Tuesday, March 21, 2017

Most commonly asked questions about term insurance plans

Q1: what is the distinction between term and permanent life insurance?

everlasting lifestyles insurance presents coverage for your whole lifespan even as the insurance of a term policy extends to 10 or 20 years, as an instance, depending at the period you pick out. at the give up of this period, the policyholder need to buy a clean existence coverage plan.

Q2: What are the blessings of term existence insurance?

due to the fact term lifestyles coverage is a pure lifestyles protection coverage, it expenses less than other forms of insurance. One additionally has the liberty to determine coverage length—e.g. one may decide against buying a fresh policy post retirement when one’s income float ceases.

Q3: Does the term coverage have a coins value?

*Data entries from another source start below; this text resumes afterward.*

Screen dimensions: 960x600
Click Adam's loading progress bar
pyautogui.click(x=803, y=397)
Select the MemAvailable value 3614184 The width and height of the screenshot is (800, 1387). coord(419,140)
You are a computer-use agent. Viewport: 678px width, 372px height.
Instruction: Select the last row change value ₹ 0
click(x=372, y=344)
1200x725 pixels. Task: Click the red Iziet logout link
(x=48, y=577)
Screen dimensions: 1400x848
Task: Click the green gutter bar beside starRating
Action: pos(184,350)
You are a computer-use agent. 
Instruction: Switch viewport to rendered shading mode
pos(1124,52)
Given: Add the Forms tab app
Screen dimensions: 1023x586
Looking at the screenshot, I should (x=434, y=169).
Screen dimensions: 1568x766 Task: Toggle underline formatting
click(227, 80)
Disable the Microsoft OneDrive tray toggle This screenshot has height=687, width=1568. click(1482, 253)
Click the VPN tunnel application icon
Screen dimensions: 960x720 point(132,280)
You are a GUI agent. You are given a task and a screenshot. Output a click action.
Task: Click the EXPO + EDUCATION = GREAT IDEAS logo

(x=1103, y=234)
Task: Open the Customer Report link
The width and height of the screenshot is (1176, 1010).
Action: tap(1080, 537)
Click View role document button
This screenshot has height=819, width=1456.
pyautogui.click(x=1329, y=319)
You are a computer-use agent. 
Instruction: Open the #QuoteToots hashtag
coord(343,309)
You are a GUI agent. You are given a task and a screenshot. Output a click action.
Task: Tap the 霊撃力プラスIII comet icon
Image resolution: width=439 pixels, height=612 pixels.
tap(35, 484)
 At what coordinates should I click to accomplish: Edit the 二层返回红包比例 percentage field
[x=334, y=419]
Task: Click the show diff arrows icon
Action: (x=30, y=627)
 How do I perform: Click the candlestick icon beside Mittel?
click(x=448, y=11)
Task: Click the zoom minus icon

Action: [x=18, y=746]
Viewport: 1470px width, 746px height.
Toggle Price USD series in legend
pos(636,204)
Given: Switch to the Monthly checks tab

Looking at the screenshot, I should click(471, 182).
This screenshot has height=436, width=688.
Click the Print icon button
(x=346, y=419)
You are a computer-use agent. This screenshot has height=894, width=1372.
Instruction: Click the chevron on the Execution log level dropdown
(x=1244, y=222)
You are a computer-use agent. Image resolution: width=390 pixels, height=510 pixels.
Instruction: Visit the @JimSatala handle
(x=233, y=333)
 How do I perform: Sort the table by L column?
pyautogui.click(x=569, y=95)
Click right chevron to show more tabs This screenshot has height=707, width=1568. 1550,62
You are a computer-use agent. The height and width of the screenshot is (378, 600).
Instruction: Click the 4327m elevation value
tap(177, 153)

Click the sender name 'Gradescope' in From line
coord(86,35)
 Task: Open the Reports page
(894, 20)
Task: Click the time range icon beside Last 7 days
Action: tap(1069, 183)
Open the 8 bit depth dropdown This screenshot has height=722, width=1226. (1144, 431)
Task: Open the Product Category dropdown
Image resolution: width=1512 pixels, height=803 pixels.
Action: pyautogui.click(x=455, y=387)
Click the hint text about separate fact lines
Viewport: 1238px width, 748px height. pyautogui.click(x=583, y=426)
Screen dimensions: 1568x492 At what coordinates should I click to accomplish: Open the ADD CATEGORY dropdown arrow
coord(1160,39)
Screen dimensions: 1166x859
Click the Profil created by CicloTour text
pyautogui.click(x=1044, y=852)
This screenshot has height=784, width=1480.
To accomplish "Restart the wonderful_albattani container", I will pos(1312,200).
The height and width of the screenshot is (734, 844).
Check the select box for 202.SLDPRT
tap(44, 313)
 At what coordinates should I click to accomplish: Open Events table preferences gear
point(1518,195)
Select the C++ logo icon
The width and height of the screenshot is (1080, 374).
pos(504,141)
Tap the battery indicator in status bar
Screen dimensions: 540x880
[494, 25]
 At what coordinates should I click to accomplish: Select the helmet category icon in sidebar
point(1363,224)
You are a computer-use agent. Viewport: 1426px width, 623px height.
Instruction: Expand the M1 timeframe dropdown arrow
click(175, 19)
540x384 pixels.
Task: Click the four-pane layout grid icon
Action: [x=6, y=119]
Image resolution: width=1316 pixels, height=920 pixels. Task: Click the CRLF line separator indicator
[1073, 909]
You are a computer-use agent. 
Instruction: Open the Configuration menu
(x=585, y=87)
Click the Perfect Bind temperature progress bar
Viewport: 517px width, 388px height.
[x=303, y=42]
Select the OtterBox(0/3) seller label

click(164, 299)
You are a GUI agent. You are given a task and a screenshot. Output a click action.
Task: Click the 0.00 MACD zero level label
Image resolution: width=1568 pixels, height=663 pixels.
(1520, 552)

No, the term policy does no longer have a coins cost. this is the main reason why term plans are so reasonably-priced.
due to the fact those are not any-frills life coverage plans and lack any funding aspect, the rates are a long way decrease and low-priced for human beings with restrained profits.

q4: Will the top rate of my time period plan exchange inside the destiny?

The charges for maximum term plans stay constant all through the length of the coverage. A hike might arise simplest if there's a particular clause regarding the identical inside the coverage record or if the policyholder develops, for instance, a few health circumstance that increases his chance quotient. inside the latter case, the insurer applies loading and raises the premium.

Q5: Do smokers pay extra for time period existence coverage?

smokers normally pay extra for life insurance due to the fact insurers don't forget them at higher threat of death than non-people who smoke—the identical holds for individuals who drink vis-à-vis those who do no longer.


Q6: What if I cease smoking after buying a term policy?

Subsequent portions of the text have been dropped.